I don't know why. The house just seems so... lifeless. "Y/n?" I call out but it stays quiet. "It's me Shawn. Please answer." I walk into the living room and kitchen but she's not there. I start to get nervous.

What if something happened to her? I walk up into the bedroom. Nothing. I frustratedly stroke through my hair. "Where could she be?" I whisper. Suddenly I hear something. It was so quiet but it sounded like crying.

Y/n? With a bad feeling I quickly run upstairs to her room. I look around and my eyes land on the door of the connected bathroom. She wouldn't... right? The noise gets louder as I approach the door. "Y/n?" I call again.

Now it's completely quiet. I grab the door handle and try to open the door put it's locked. "Y/n. It's me Shawn. Please open the door." I shout, worried. My heart starts to beat faster as I hear something falling to the floor. "Leave." Y/n sobs quietly.

"Y/n what are you doing?! Open the door!" "Just go. You didn't care about me when you left. Why now?" she cries. I
could feel the tears welling up in my eyes.

She can't be doing what I think right now. "Y/n/. Please let me explain. Open the door now." I say, my voice cracking. "You want to explain? After months of ignoring me? It's too late anyways, Shawn." she shouts still crying.

I could feel the tears running down my cheeks. What does she mean with too late? "Open the damn door now or I'm going to break it down!" I shout, realizing what she means.

„Leave m-me alone! You promised n-not to leave but you just b-broke up with me over a text!" she shouts sobbing but suddenly it gets quiet. No,no,no,no. I push against the door as hard as I can but it doesn't open.

„Y/n! Please don't do that! I-I love you!" I scream while kicking against it. I finally manage too break the door open and storm inside to find Y/n lying on the floor with an almost empty bottle of pills beside her and a deep cut on her wrist.

Blood is everywhere around her. My heart skips a beat.
No. "Y/n."I croak out, kneeling down to her. "No this can't be happening. "Please look at me." I beg her. I couldn't stop the tears from falling anymore. This can't be real. "Please look at me baby." I cry while shaking her.

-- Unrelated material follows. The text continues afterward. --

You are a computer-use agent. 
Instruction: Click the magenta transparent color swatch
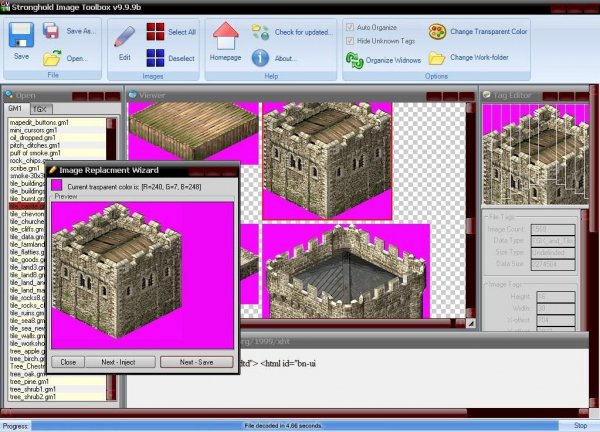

She doesn't breath anymore. No! I can't loose her. Not like this. I try to get her to breath again but it's useless. She lost too much blood. I take her in my arms and hide my face in her hair, holding her tightly.

Her blood is soaking my clothes but I don't care. How could I let that happen? "Please wake up." I whisper, my body shaking. "I love you. So so much." I whisper. She can't be dead.

She just can't. I sit there rocking her back and forth in my arms for minutes. Her body is getting cold. All the life is draining from her face. I watch her, my tears falling onto it.

I lost her. She did that because of me. She killed herself because of me. I left like everyone else who ever meant something to her. It's all my fault. "I'm so sorry.

I should have b-been there for you. I-I'm sorry for leaving. I thought it was the best for y-you. I should have been there." I sob.

„I love you." I whisper repeating it over and over again.